- _Halaman_
Friday, July 27, 2007

Siapkan Diri Dalam Dakwah

Oleh: Al-Ustadz Aris Munandar, S.S.
“Serulah manusia kepada jalan Rabbmu dengan hikmah dan pelajaran yang baik dan bantahlah mereka dengan cara yang baik pula.” (Q.S. An-Nahl:125)

Petikan ayat tersebut memberikan pemaparan yang sederhana dengan muatan pesan yang padat dalam menjalankan roda dakwah. Ada tiga tahapan yang akan dilalui dalam hal ini. Pertama, ajakan tersebut semata-mata ke jalan Allah subhanahu wa ta’ala dengan hikamah bukan jalan yang lain seperti golongan, kelompok tertentu yang bisa membuat perpecahan. Kedua, ajakan tersebut hendaknya dilakukan dengan tutur kata yang sopan dan lemah lembut, laiknya seorang pedagang yang hendak menawarkan dagangannya, ia harus bersikap ramah dan tidak garang yang membuat larinya para pelanggan. Adapun tahapan yang ketiga, sekiranya perlu berbantah-bantahan hendaknya dengan cara yang baik dan bijak sehingga tidak membakar emosi lawan bicara.
Adapun menurut Syaikh Shalih Al-‘Utsaimin rahimahullah, beliau mengatakan ada empat tingkatan, sedangkan urutan keempat sebagaimana dalam firman-Nya, “Dan janganlah kamu berdebat dengan ahli kitab, melainkan dengan cara yang paling baik, kecuali dengan orang-orang yang zalim di antara mereka.” (Q.S. Al-Ankabut: 46)
Sebuah keniscayaan dalam berdakwah haruslah berbekal ilmu pengetahuan terhadap syari’at Allah sehingga ada landasan kuat dari ilmu dan bashirah (argument). Terkait dengan hal ini, Allah subhanahu wa ta’ala berfirman yang artinya, “Katakanlah, inilah jalan agamaku, aku dan orang-orang yang mengikutiku mengajak kamu kepada Allah dengan hujjah yang nyata (bashirah). Maha suci Allah dan aku tiada termasuk orang-orang yang musyrik.” (Q.S. Yusuf: 108)

- _Petunjuk Tugas_
Tuliskan lanjutan artikel tentang persiapan diri dalam berdakwah di atas, dimulai sesudah kutipan Q.S. Yusuf: 108 yang menutupnya.

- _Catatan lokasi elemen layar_
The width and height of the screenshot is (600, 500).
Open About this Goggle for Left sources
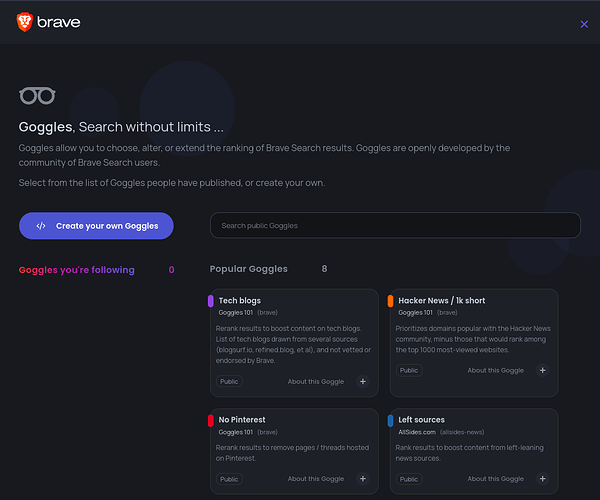495,479
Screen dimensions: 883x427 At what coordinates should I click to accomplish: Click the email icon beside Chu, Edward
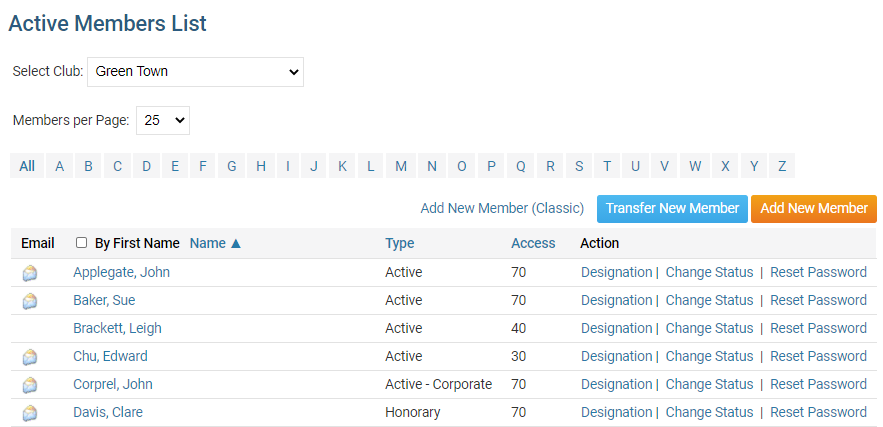[x=30, y=357]
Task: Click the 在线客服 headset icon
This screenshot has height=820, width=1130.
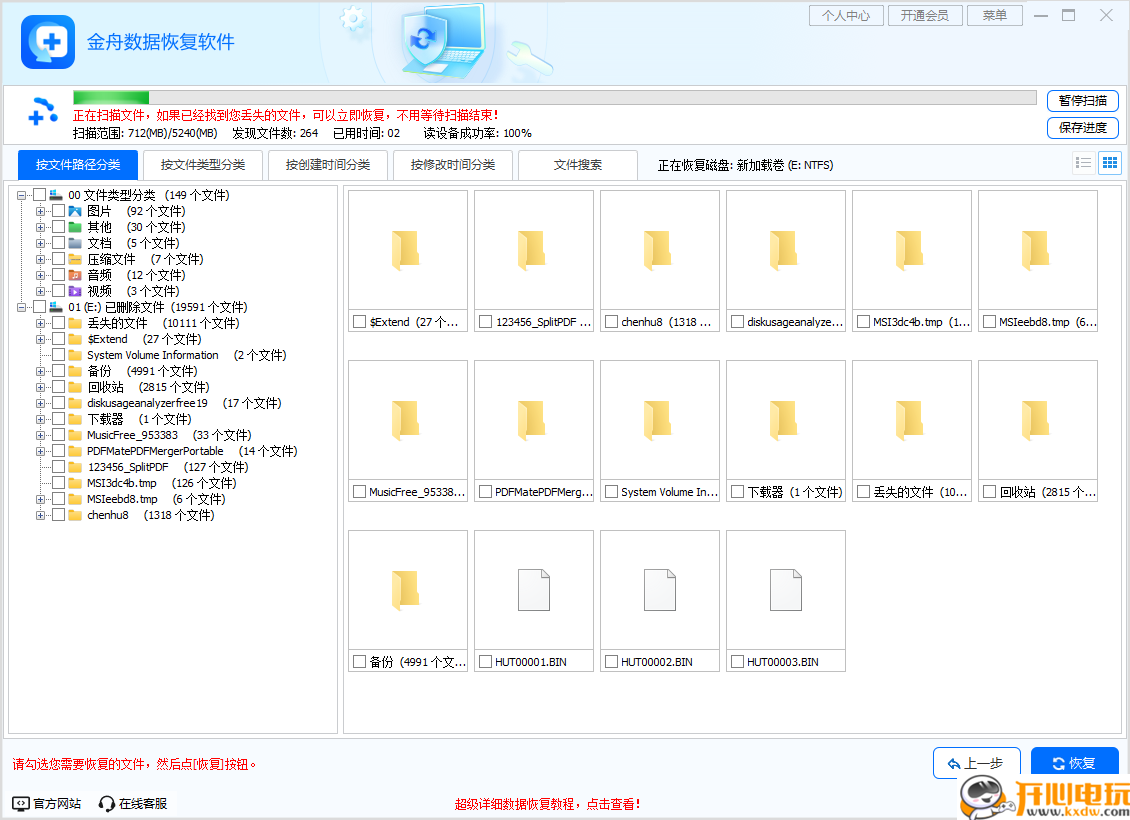Action: click(x=105, y=802)
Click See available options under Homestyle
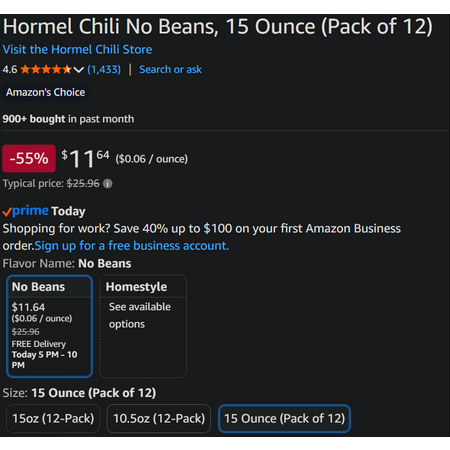Image resolution: width=450 pixels, height=450 pixels. (x=140, y=315)
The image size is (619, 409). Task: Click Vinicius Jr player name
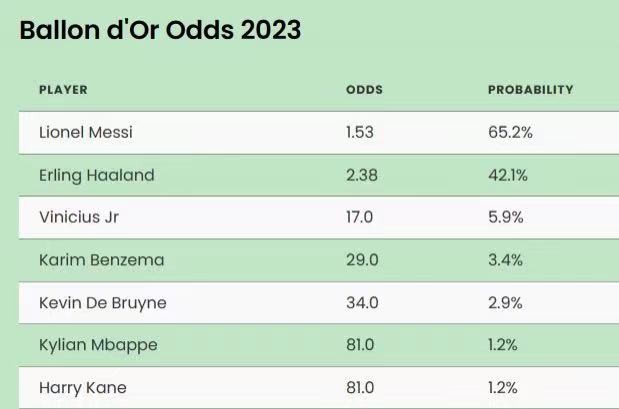point(79,217)
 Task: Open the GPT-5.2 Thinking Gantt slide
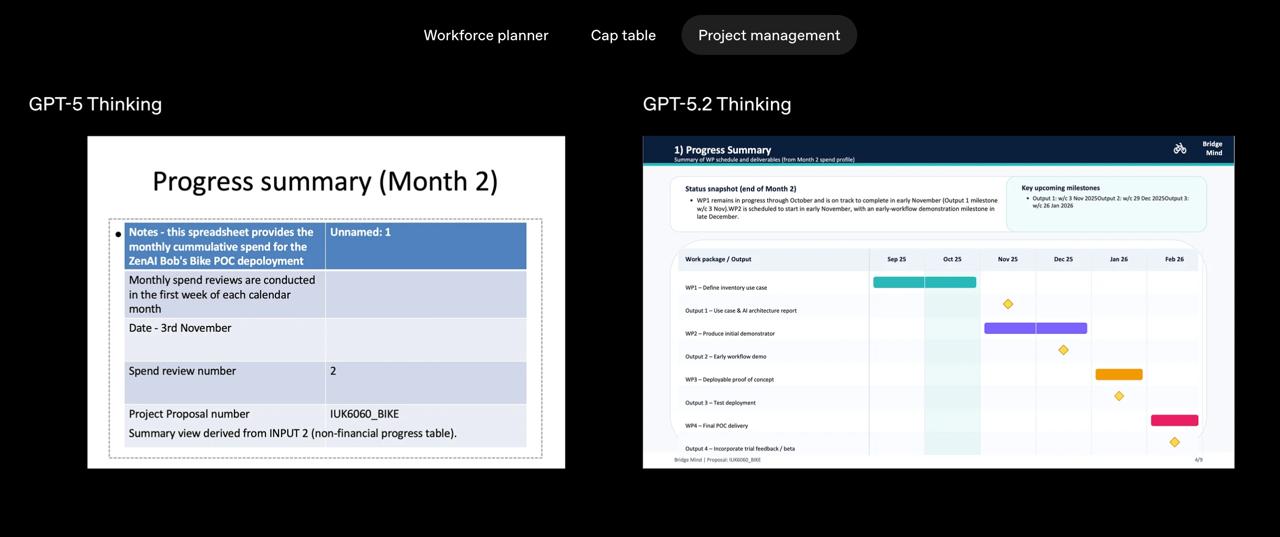tap(938, 302)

- _Hasil Latihan_
Kutipan arti dari ayat tersebut, sekilas dapat dipahami bahwa seruan dakwah dalam menegakkan agama ini bermodal tidak lain adalah bashirah (argumen yang nyata). Penjelasan singkat bashirah dalam dakwah adalah hendaknya da’i mengetahui hukum-hukum syari’at , metode penyampaian dalam dakwah dan kondisi orang-orang yang akan dijadikan sebagai objek dakwah.
Sementara itu, pengertian medan dakwah tidak terbatas di masjid-masjid dan mimbar-mimbar keagamaan. Selain melalui pidato dan ceramah-ceramah, melalui tulisan-tulisan atau makalah-makalah juga merupakan sarana yang efektif untuk pembinaan umat . Begitu juga dakwah dengan membentuk halaqah-halaqah (kajian) ilmu.
Dakwah kepada Allah subhanahu wa ta’ala, adalah tugas para rasul serta jalan bagi orang yang mengikuti mereka. Yaitu bani Adam yang mengetahui Dzat yang disembahnya, serta yang dikaruniai taufik oleh-Nya. Karena itu sudah selayaknya kita berusaha menyelamatkan orang-orang lain dengan menyeru agar kembali kepada Allah, memberi kabar baik penuh suka cita.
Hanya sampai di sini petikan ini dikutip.